Interplay of Aharonov-Bohm, chirality, and aspect ratio effects in the axial conductance of a nanotube

TL;DR

This paper investigates how magnetic flux influences the axial conductance of nanotubes, revealing effects of chirality and aspect ratio that could help determine nanotube properties.

Contribution

It demonstrates how magnetic flux can counteract chirality effects in nanotubes, affecting conductance patterns and enabling chirality determination.

Findings

Long tubes show sharp conductance peaks at flux quanta for armchair tubes.

Chiral tubes exhibit periodic pairs of conductance peaks related to chirality.

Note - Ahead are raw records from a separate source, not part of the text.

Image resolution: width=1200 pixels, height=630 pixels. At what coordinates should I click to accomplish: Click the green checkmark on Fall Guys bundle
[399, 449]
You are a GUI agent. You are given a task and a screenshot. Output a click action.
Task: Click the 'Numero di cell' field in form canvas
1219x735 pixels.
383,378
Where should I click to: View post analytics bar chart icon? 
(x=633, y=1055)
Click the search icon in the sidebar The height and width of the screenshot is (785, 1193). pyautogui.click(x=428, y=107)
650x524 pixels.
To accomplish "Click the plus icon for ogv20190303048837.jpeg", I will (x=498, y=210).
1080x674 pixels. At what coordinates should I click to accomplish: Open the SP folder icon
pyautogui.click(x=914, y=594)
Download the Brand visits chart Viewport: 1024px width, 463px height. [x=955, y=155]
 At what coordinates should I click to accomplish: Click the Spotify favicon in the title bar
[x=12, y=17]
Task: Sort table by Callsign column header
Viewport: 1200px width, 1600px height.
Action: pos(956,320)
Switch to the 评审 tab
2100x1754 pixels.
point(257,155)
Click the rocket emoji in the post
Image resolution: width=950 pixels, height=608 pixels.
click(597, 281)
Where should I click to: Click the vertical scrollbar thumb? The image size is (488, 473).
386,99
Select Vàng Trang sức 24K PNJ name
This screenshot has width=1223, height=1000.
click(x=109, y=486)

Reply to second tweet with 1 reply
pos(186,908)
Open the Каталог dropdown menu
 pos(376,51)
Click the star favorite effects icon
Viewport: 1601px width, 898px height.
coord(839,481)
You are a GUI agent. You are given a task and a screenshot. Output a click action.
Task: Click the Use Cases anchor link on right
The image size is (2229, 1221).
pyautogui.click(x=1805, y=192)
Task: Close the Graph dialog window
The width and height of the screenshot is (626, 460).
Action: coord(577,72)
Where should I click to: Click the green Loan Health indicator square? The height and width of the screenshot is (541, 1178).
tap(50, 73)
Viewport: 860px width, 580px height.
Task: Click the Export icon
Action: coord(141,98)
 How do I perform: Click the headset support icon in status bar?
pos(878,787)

Short tubes reach universal graphene conductivity with flux-dependent modulation.

Abstract

A magnetic flux applied along the axis of a nanotube can counteract the effect of the tube chirality and dramatically affect its conductance, leading to a way to determine the chirality of a nanotube. The effect of the applied flux is strongest in the long tube limit where the conductance is (i) either a sequence of sharp $4e^{2}/h$ height peaks located at integer (in units of the flux quantum) values of the flux (for an armchair tube) or (ii) a periodic sequence of pairs of $2e^{2}/h$ height peaks for a chiral tube, with the spacing determined by the chirality. In the short tube limit the conductance takes on the value that gives the universal conductivity of an undoped graphene sheet, with a small amplitude modulation periodic in the flux.